La historia es la de una niña que tiene que crecer y madurar lejos de su gente más querida. Una niña que, además del desplazamiento territorial (¿forzado?) sufre un estado de enajenación y se siente, y se percibe, como viviendo rodeada de bichos (por lo general bastante desagradables: insectos y algún que otro gusano dibujados a la misma escala que la protagonista). La niña, finalmente, se adapta a esas nuevas circunstancias, pero hace el descargo de su memoria de manera tal que a los lectores nos termina por resultar muy exacto el juego de las metamorfosis que se refleja fundamentalmente en las ilustraciones. Leer solo las imágenes me permitió entrar de una manera mucho más sensible en el proceso de enajenación que implica la pérdida del lugar propio (el territorio original) de la niña, además de la pérdida de la madre. Y así, también, me permitió ver (leer) como se va dando paulatinamente el proceso de reversión de esa situación: mientras que al inicio Eloísa se cree una niña única rodeada de “otros extraños” (los bichos), solo acompañada por la figura humana de su padre, en determinado momento comienzan a aparecer otros seres humanizados en las ilustraciones, al punto que al final solo hay un bicho entre los humanos que rodean a Eloísa.

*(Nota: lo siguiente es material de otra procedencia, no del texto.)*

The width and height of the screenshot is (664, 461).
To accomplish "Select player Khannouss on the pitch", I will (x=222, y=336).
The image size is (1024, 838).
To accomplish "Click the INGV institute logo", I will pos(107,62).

Una última lectura, para preparar esta reseña, me deja convencido de lo bien articulado que están las ilustraciones y el texto para construir este libro conmovedor y movilizador. En este blog hemos discutido en otras oportunidades sobre el carácter del libro-álbum, intentando construir algo así como una taxonomía del “género”: considero que este Eloísa y los bichos de Buitrago y Yockteng es un muy buen ejemplo de esa categoría de libros. El libro obtuvo varios reconocimientos internacionales (entre los cuales, nada menos que el White Ravens de la Internationale Jugendbibliothek de Múnich). Queda entonces muy recomendada su lectura.

Ficha bibliográfica:
Eloísa y los bichos 

Texto: Jairo Buitrago
Ilustraciones: Rafael Yockteng
40 páginas
Edición original: Colombia, 2009
Co-edición argentina: Calibroscopio – Babel Libros, Argentina, 2013

2 thoughts on “De las formas de leer un libro-álbum: “Eloísa y los bichos”

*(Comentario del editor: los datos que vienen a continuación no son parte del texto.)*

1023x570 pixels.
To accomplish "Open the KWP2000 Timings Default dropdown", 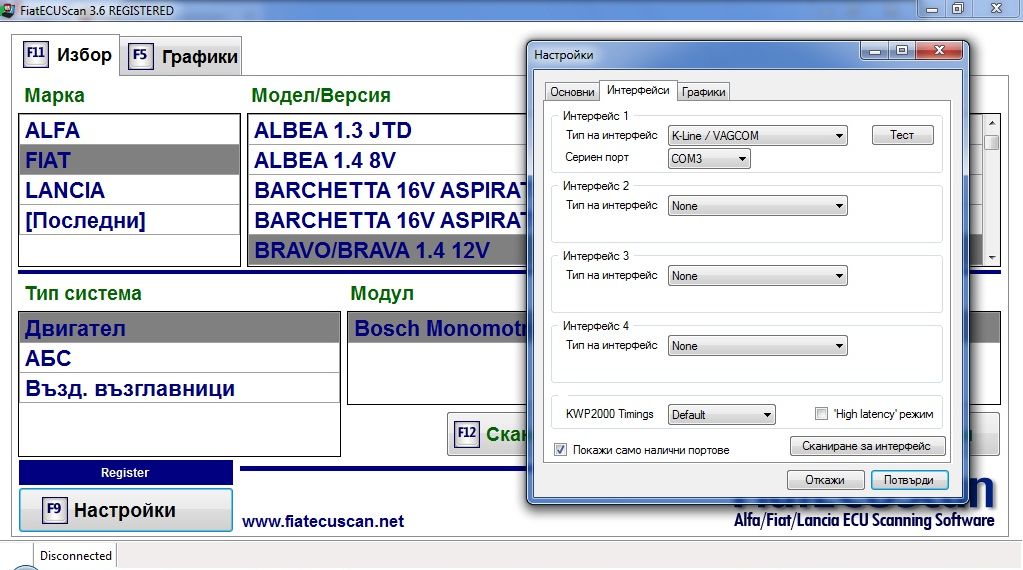I will coord(721,414).
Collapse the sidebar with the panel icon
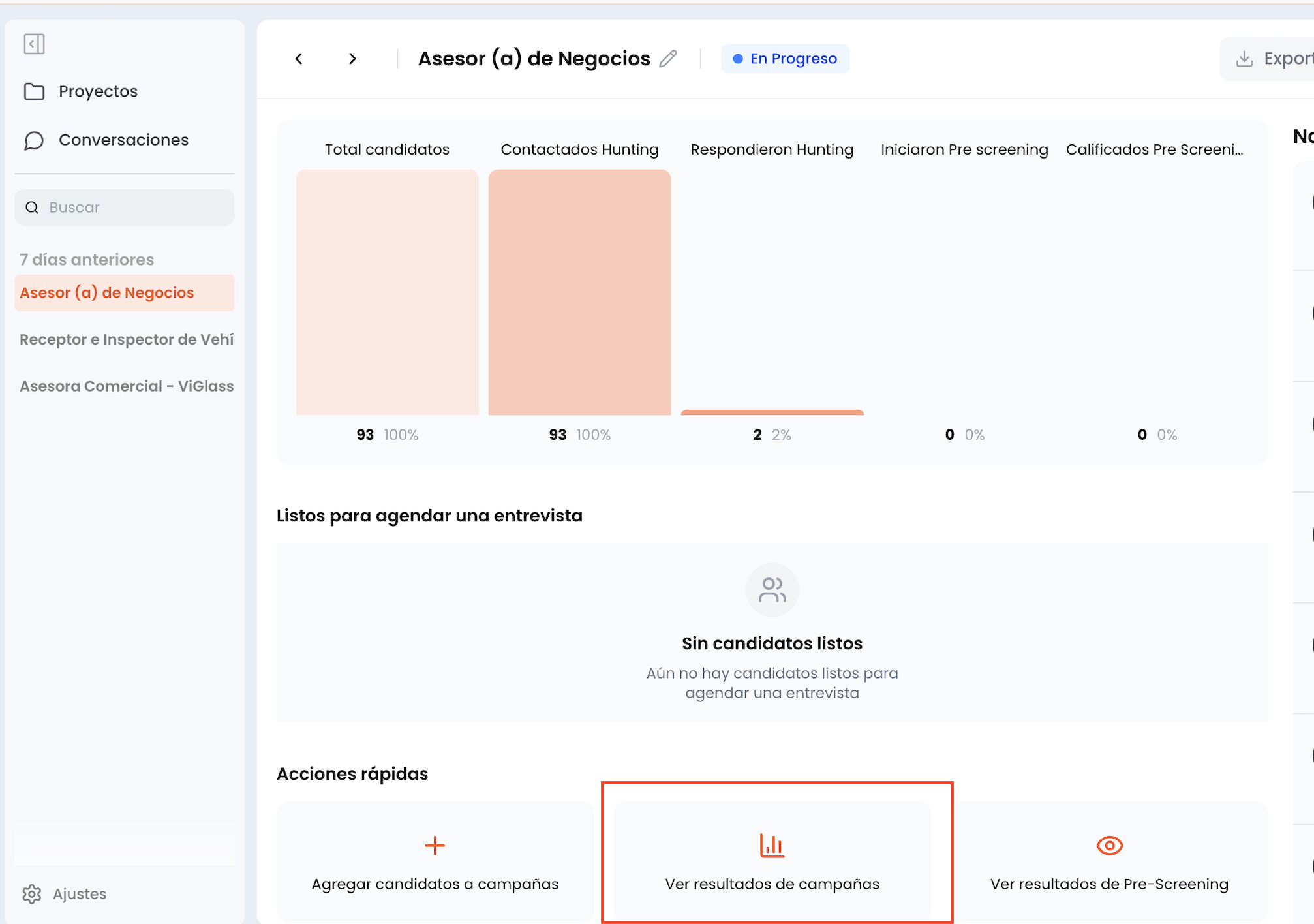This screenshot has height=924, width=1314. pyautogui.click(x=34, y=44)
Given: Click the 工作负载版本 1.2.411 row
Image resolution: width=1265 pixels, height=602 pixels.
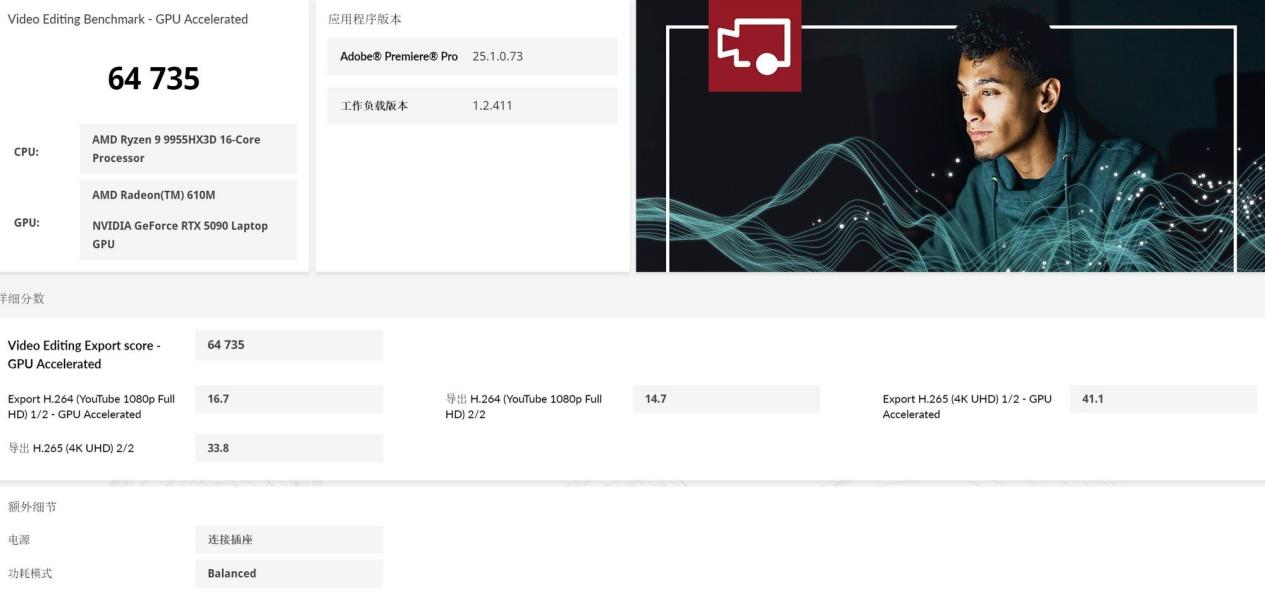Looking at the screenshot, I should click(x=472, y=106).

  1. Hola Germán Machado: Esta semana trabajaremos desde la Biblioteca Escolar de la Esc 3 DE 8 el título “Eloísa y los bichos” con niños de 7 y 8 años. Buscando en la web me encuentro con tu blog, de una calidad literaria excelente, con detalles tan minuciosos en la explicación del libro álbum, que a muchos maestros bibliotecarios nos cuesta definir. Muchas gracias por tu gran aporte a la literatura infantil. Un saludo cordial. Verónica.